La Prima guerra mondiale, interpretata come una crociata da parte dell’Intesa per la diffusione della democrazia negli Imperi centrali, poi la rivoluzione russa con il suo programma di unificare il mondo attraverso il comunismo, poi il crollo degli Hohenzollern e degli Asburgo, la creazione della Società della Nazioni che, con le sue parole d’ordine universalistiche, avrebbe svolto una funzione antitedesca, tutto ciò finisce col produrre in Germania una situazione favorevole al rigetto di qualsiasi idea universalistica considerata come una minaccia all’ordine costituito, ai rapporti sociali esistenti, alla tradizione storica e culturale. La Kulturkritik, impegnata da tempo a denunciare la massificazione, il livellamento e l’omologazione del mondo moderno, si salda così con il conservatorismo politico, con le più o meno legittime preoccupazioni nazionali e con l’esagitazione sciovinista e revanscistica. (55)

____

Compito — Secondo il testo fonte, quali aspetti del mondo moderno denunciava da tempo la Kulturkritik? Elencali tutti.

Dati sugli elementi e sulla posizione del testo
____

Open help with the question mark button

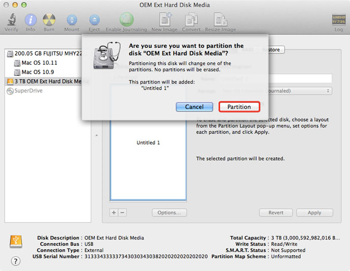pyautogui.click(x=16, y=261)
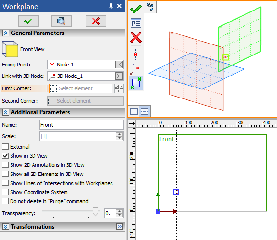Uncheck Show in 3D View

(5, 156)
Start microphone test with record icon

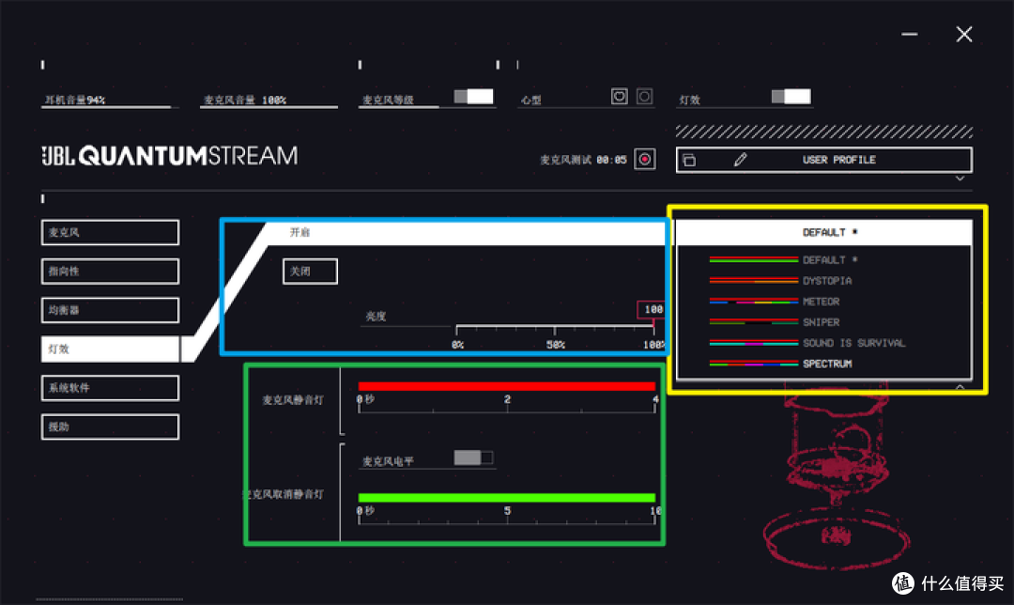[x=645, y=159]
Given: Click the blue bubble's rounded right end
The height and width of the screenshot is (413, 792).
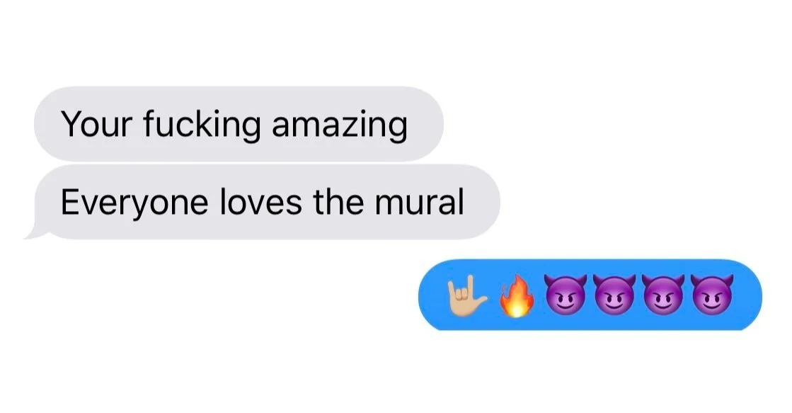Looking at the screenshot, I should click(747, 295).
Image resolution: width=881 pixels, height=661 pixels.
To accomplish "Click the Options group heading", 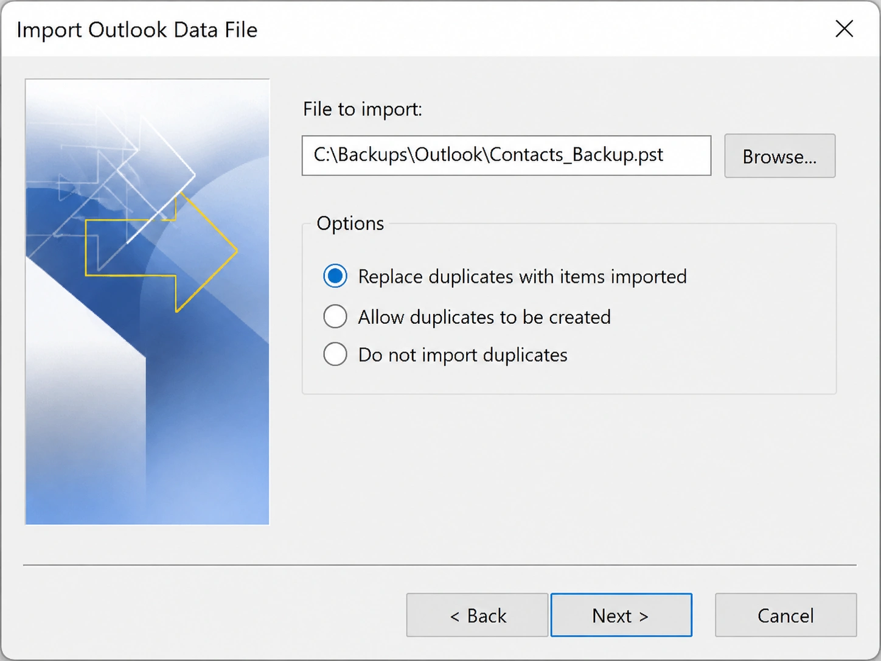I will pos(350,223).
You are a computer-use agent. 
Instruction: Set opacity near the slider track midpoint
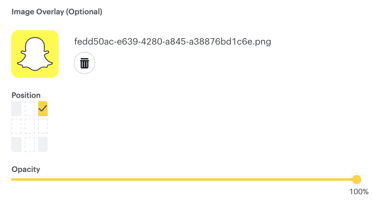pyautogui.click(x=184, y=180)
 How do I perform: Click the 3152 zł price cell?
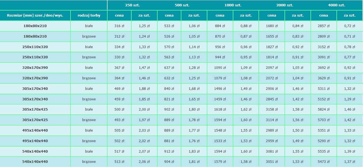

____

Risultato atteso —
- la massificazione
- il livellamento
- l'omologazione